Work to be completed -> According to the Alternaria leaf blight text, how many hours of leaf wetness can start an infection?

Source document ->
Alternaria leaf blight is a common disease on cantaloupe and of less importance on cucumber, watermelon and squash. Symptoms first appear on the upper leaf surface as small, circular, tan spots with white centers. These spots enlarge, turn light brown and form a slight depression. Small leaf veins within the spots darken, resulting in a netted appearance. As the spots enlarge on muskmelon and watermelon, concentric rings develop that are visible only on the upper leaf surface, giving the spot a target-like appearance. These circular spots can eventually affect the entire leaf. Defoliation may occur, resulting in sunburn damage to the fruit and may lead to a decrease in fruit soluble solids. Severely affected plants also are more susceptible to heat and wind damage. Infected fruit develop circular, brown sunken lesions. Fruit lesions may develop a dark olive to black-colored powdery mat on the fruit surface. Undetected fruit infection at harvest can result in later losses in transit or storage.
CONDITIONS FOR DISEASE DEVELOPMENT
Alternaria cucumerina survives in crop debris or on weeds and other cucurbit hosts. Disease spread can occur with rain, irrigation, wind, cultivation, equipment and field workers. This disease is favored by warm temperatures and moisture from dew, rain or overhead irrigation. Infection can be initiated with two to eight hours of leaf wetness, but as the hours of leaf wetness increase infection level increases. The frequency of rain and the length of dew periods play a greater role in disease development than the volume of rain that falls.
Implement a preventative fungicide spray program. Employ other cultural control measures such as crop rotation (two years out of cucurbits), avoid overhead irrigation, thoroughly incorporate crop debris following harvest and implement a hygiene program for personnel and equipment. For some crops (e.g., cucumber), resistant varieties are available.

[Stored data]
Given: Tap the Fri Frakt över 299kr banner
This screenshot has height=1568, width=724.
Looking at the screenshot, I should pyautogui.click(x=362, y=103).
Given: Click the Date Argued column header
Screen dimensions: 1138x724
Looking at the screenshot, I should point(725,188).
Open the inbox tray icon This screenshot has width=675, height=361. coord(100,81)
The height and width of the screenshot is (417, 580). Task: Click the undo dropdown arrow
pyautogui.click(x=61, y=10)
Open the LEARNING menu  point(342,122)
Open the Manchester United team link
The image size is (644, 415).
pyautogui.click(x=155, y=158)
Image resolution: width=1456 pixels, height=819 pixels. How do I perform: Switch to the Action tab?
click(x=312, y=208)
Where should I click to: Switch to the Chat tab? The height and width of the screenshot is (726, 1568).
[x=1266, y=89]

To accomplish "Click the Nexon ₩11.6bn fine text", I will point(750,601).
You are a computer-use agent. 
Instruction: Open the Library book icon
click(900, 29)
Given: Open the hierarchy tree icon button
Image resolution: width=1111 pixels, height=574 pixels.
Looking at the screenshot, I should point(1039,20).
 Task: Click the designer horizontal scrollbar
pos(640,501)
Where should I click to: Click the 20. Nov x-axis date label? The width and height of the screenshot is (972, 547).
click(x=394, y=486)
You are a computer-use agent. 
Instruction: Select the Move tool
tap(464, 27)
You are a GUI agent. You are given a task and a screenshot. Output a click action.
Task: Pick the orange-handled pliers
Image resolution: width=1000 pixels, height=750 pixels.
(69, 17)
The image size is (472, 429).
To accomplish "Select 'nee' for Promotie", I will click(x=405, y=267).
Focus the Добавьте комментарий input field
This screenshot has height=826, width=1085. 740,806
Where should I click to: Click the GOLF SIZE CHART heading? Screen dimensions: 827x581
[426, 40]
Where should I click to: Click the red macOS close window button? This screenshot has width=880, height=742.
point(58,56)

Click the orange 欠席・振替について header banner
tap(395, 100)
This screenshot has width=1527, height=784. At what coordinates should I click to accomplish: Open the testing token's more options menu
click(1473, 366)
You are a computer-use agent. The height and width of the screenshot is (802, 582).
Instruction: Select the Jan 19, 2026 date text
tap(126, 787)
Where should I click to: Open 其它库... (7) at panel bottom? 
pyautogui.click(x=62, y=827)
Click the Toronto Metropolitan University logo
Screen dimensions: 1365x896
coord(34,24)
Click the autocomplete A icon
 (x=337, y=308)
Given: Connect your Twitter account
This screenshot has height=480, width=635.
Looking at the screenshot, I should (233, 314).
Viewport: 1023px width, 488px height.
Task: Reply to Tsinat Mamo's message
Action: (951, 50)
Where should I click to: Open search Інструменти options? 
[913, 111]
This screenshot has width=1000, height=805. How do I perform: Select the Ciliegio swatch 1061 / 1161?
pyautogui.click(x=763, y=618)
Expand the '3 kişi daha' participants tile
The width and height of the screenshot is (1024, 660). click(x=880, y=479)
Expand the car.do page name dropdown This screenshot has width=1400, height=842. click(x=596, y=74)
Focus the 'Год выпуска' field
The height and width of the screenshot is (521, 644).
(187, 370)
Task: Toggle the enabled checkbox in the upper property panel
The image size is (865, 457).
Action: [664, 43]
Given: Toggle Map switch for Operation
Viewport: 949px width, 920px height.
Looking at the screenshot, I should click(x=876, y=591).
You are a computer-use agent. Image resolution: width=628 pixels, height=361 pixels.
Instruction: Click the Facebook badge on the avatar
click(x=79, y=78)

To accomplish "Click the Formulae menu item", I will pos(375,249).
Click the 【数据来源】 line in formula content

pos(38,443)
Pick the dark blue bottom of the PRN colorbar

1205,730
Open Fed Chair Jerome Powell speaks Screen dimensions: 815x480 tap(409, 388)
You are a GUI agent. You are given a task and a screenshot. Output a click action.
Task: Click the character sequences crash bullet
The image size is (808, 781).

Response to the task -> Two to eight hours.